1. No sharp edges. Comfort is critical.

2. Delrin body or other non-metallic body. If Stabwood then needs a clear CA Coat.

3. 24mm 510.

4. Decent sized and well positioned fire button.

5. Flat 510 and not a catch-cup.

6. Reliability.

7. Quality and attention to detail and finishing.

8. Spring loaded 510.

9. White Body.

10. Dicodes, DNA75C or YiHi chipset.

11. 18650.

12. Good looking.

13. Good name in the industry.

14. Ability to take it apart for a deep clean or to replace a part.

15. Pleasant modder who responds to PM’s.
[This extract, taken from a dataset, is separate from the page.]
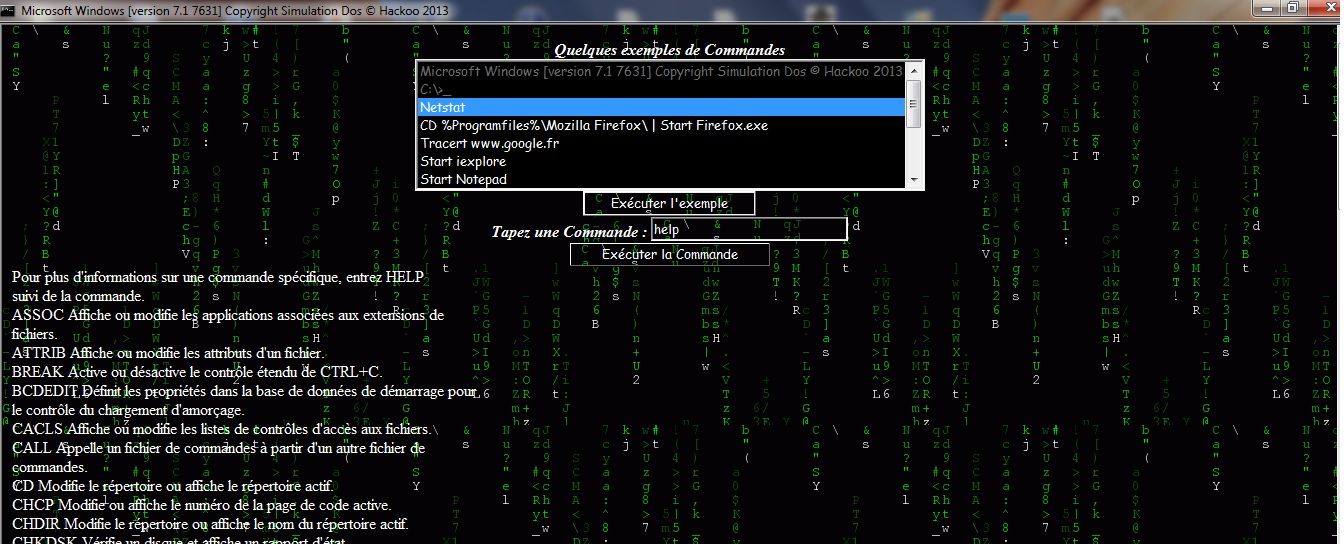Click the ASSOC help line in output

coord(228,315)
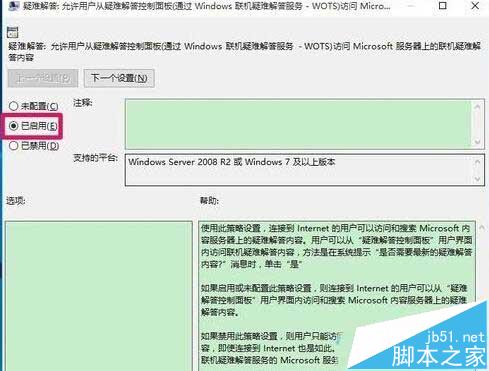The height and width of the screenshot is (371, 489).
Task: Click down arrow of comment box scrollbar
Action: [x=478, y=142]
16. Accurate timelines from the modder.

17. Reasonable DHL price.

18. Uniqueness

Reactions: Like 5 | Winner 4


----------



## Christos (13/4/20)

Rob Fisher said:


> View attachment 193982
> 
> 
> 1. No sharp edges. Comfort is critical.
> ...


18. Sex appeal  

Very comprehensive list @Rob Fisher.

Some valuable and expensive lessons passed through in the list!
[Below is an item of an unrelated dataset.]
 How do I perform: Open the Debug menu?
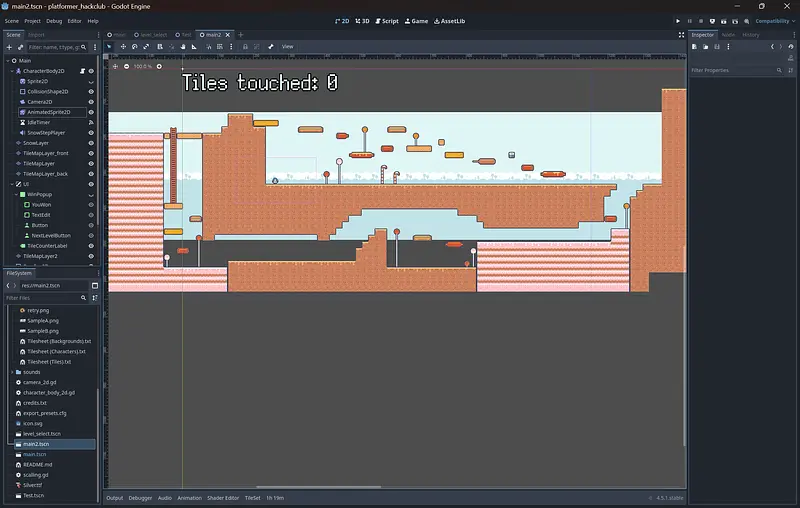(x=54, y=20)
Reactions: Like 2 | Winner 1


----------



## Chickenstrip (13/4/20)

Things I look for in a vape before I buy:

1) Works

2) Won't break when I drop it 6 times a day

3) Not produced by Smok

Reactions: Like 3 | Funny 3


----------



## Christos (14/4/20)

Chickenstrip said:


> Things I look for in a vape before I buy:
> 
> 1) Works
> 
> ...


Out of interest, what mod are you using?
Also, have you had your Parkinson’s checked out?

Reactions: Funny 8


----------



## Chickenstrip (14/4/20)

Christos said:


> Out of interest, what mod are you using?
> Also, have you had your Parkinson’s checked out?



I'm using a Tesla WYE 80 as my daily. And I don't use tanks without plastic glass. Don't worry, I'm just very clumsy.

Reactions: Like 2


----------



## CJB85 (15/4/20)

Chickenstrip said:


> I'm using a Tesla WYE 80 as my daily. And I don't use tanks without plastic glass. Don't worry, I'm just very clumsy.


My wife knocked my intake over on the kitchen counter the other day (long fall from the top of a Gen) and smashed the bubble glass. Ordered some replacements from Fasttech but the lockdown has everything frozen. Initial order was placed on 19 Feb... package still at Fasttech warehouse.


----------